Two weeks later Nick came dashing up to my apartment. He was yelling-screaming mad about “that bastard Abe.” He ranted: “I always did wonder about him and his neat suits and ties, carrying his attaché case in the middle of this hot summer weather.”

What happened was that after every payment Abe made for me at P. J. Clarke’s, he would lead Nick into talking about who the payoffs were going to and who on the police force was taking bribes. When Abe went to meet Jarmen with Nick, he was as usual immaculately dressed, with his suit buttoned and carrying, as ever, his briefcase.

Nick had noticed how Abe nonchalantly waved his briefcase around when he was talking in the lawyer’s office. He became suspicious when Abe made Ed Jarmen repeat the name of the prominent judge several times. Nick had suddenly grabbed Abe from behind, pulled his coat off, and found the man was completely wired. Everything that was said had gone into the little microphone Abe wore. I now recalled that Abe had confessed to me once that his little black attaché case was equipped with cameras, and the lens shutter worked by moving the handle up and down. Without opening the case he could shoot as many pictures as he wanted.

According to Nick’s story, Ed Jarmen was so outraged that he pulled a gun from his drawer and threatened Abe with it. Just then two men came bursting into the office. They identified themselves as agents from the Knapp Commission. Obviously the two agents came just in time to prevent harm to anyone, and now came the moment of revelation. All this time Abe had not been representing Senator Hughes’ Committee on Crime in Albany, but rather the Knapp Commission. Even though I lost several thousand dollars, I couldn’t help laughing at myself for having been actually financing Mayor Lindsay’s crime commission in one of their biggest investigations.

Meanwhile, Nick accused me of knowing all about Abe’s working with the Knapp Commission, and I had to keep denying it in the worst way, since I really had not been aware of it. So, willingly or unwillingly, I suppose I have been of quite some help to the Knapp Commission.

Great was our surprise when several months later the newspaper headlines broke, painting Larry and me as the bribers of the corrupt policemen while Abe was the one that had forced us to do so. People started calling me and accusing Larry of being my pimp, because that was definitely what it looked like in the papers. The reality is that Larry has never taken money from me other than the payoffs. The contrary is true. Whenever we go somewhere, whether it is Miami, Las Vegas, Puerto Rico, or anyplace else, it is always my friendly forty-three-year-old silver fox, Larry, who picks up the tabs and even gives me gambling money in the casinos. He is the one who ends up paying the high bills for clothing and dinners, so herewith I would like to correct the statements in the papers.
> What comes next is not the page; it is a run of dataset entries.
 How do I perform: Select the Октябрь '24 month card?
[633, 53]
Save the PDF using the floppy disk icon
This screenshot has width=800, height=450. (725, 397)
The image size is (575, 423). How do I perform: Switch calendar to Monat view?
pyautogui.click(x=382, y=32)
As far as I myself am concerned, I was highly surprised to read the other day that Abe had accused me of having blackmailed, bribed, and extorted money from my customers, and even of being involved with drugs. This is all untrue, and there is a possibility that Abe himself will be indicted for his activities. In the meantime, heavy investigations are continuing, and I am called in daily to the New York district attorney’s office for what information I can provide.

Meanwhile, Abe, whose house has been raided by the New York district attorney, is left helpless without his gadgets and tape recordings, his decoder and descrambler, his burning-off device, and the other tools of his nefarious trade. At the same time, my girls are being harassed with obscene telephone calls, and I know Abe photostated my address books. It may be their imagination, but some of my girls say they recognized his voice from hearing him on a television interview recently.
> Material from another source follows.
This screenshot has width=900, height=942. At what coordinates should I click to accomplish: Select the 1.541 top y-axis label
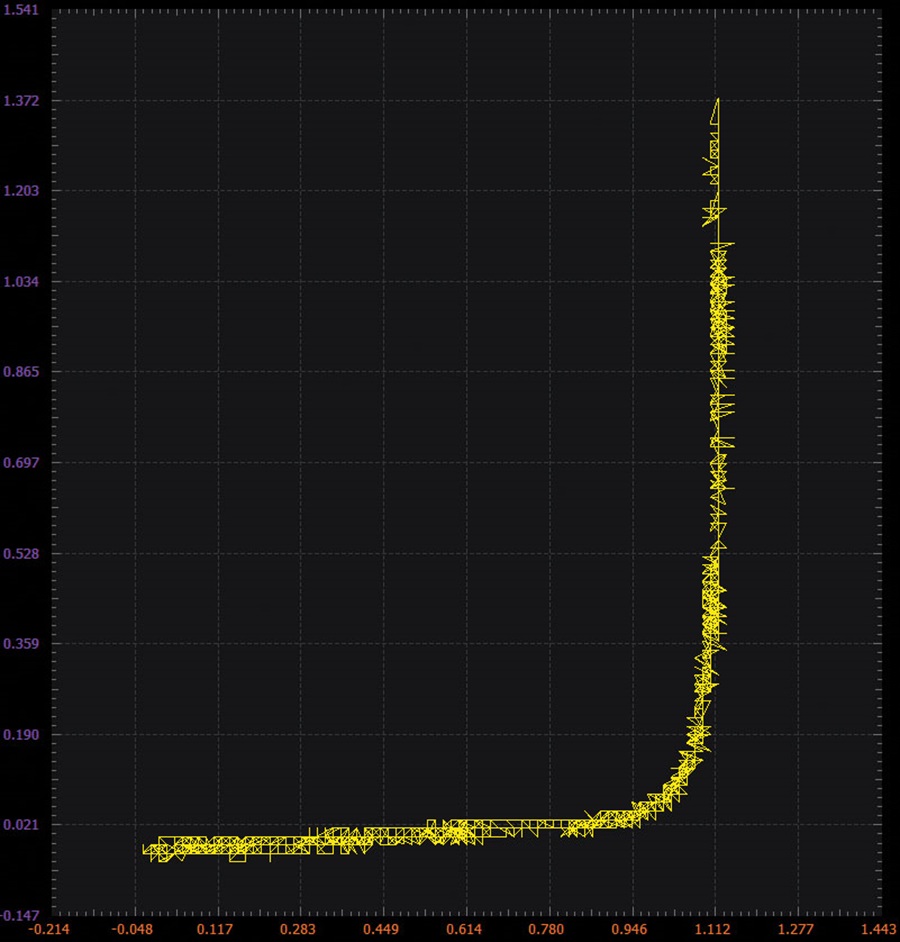21,10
It is now December, 1971, as this book has come to an end, and so may my career as one of New York’s most celebrated madams. In any case, I will be happy if I can continue to work in my business and as long as wealthy, prominent, influential, and famous men want to see me and have me arrange their dates, I will continue to stay in the profession, and serve them, and teach others what I have learned.